The graded level of increment of ALE components like HLY from HC to HRPDR

(HC < DNR < MNPDR < HRPDR) was also found to be increased in the present study. A previous study by Chowdhuri et al., 2017 reported a significant elevation of ALE levels among DNR and MNPDR subjects compared to HCs. Moreover, significant elevation of HLY in the vitreous and serum of patients with.

PDR was also observed by Izuta et al., 2010, which was following our findings [1, 54]

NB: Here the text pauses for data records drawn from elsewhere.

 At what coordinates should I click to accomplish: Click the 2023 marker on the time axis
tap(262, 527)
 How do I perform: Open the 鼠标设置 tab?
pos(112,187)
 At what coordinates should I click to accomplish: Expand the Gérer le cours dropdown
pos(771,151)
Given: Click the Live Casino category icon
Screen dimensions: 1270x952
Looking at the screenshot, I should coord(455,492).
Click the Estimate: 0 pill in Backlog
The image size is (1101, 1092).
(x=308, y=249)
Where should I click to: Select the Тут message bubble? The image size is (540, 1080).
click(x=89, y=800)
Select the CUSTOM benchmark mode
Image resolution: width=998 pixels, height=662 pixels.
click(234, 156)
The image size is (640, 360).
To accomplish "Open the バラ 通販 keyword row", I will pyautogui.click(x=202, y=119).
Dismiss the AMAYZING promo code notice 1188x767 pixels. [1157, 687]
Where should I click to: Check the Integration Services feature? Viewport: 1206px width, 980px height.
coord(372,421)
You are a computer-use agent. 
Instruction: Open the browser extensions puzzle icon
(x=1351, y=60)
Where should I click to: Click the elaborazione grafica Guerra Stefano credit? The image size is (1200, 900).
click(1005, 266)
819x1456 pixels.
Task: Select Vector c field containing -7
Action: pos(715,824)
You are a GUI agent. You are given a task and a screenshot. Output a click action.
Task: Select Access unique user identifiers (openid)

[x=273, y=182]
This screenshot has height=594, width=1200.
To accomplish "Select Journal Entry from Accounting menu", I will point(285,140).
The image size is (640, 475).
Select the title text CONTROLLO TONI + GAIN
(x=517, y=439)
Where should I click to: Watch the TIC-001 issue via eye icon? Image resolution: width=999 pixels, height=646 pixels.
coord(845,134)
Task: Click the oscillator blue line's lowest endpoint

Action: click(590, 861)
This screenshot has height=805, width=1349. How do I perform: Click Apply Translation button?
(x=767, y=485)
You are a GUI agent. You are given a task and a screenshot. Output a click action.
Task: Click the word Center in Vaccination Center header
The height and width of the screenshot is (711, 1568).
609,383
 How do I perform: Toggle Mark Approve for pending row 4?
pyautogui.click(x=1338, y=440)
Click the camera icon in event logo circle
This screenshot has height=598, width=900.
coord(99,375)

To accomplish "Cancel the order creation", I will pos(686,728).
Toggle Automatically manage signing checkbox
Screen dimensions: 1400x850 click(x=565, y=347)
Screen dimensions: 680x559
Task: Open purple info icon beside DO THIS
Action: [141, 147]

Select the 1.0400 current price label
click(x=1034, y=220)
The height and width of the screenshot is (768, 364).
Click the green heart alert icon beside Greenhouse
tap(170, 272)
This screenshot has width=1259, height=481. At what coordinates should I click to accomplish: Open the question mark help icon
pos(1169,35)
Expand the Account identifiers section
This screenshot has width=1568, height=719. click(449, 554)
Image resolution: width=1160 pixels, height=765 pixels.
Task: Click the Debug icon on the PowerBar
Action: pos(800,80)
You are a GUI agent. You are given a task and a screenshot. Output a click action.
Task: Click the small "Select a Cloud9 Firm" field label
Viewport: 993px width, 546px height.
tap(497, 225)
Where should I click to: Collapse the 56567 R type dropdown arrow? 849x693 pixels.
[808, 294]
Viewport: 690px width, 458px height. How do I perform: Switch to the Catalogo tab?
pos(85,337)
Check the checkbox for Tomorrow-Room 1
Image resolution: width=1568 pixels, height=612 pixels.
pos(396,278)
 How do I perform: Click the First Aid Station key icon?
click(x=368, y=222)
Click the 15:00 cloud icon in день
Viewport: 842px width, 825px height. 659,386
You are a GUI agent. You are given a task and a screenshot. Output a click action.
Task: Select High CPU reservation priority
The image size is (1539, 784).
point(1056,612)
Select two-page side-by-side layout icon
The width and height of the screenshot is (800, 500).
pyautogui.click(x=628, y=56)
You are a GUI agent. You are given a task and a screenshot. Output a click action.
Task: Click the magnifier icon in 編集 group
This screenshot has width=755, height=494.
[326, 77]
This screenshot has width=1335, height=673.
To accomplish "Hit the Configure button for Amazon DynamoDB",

The present study also showed significant correlations of plasma level TL, FFA, LPO, ALE components, and VEGF with their level in vitreous of the T2DM subjects. This finding indicated that the abnormality of systemic lipid homeostasis and endothelial dysfunction induced secretion of VEGF that occurs in diabetic conditions is similarly extended to retinal microvascular tissues also. Additionally, plasma conventional lipid components (like TCH, LDL-C, and TG), TL, and FFA showed significant correlations with vitreous LPO and ALE products and VEGF in the DR group in the present study. This finding suggests that DR is not only associated with a gradual rise of lipid levels but also lipid peroxidation reactions and ALE product formation aggravated and that may further accelerate its severity by augmenting endothelial dysfunction. Recently researchers have also demonstrated that lipoxidation is closely linked with oxidative stress which results the activation of several cell death pathways such as apoptosis and necrosis [55]. Endothelial dysfunction in the pathogenesis of DR is characterized by an imbalance between endothelium-derived vasodilator and vasoconstrictor substances like endothelin and inducible NO. Occlusion of retinal (and elsewhere) small blood vessels and consequent ischemia trigger up-regulation of angiogenic factors (VEGF) and inflammatory mediators, which induce increase in capillary permeability and angiogenesis in order to overcome and bypass the occluded small blood vessels [56]. So, the products of lipoxidation contribute to endothelial dysfunction of capillary beds of retina which may stimulate increased secretion of VEGF and manifestation of DR.

Conclusion

This study concludes that the association of lipid-derived toxic metabolites due to increased lipid peroxidation and lipoxidation in a hyperglycemic environment may be responsible for the development and severity of DR. Determination of concentration of lipid-derived toxic molecules and VEGF in blood and vitreous of diabetic patients with different stages of retinopathy in this study, definitely reflect strong correlation of lipid peroxidation and stimulation of excessive VEGF secretion in retinal tissue. To understand better the pathochemistry of DR, more prospective large-scale studies would be needed to elucidate the association between different lipid derivatives and stages of DR.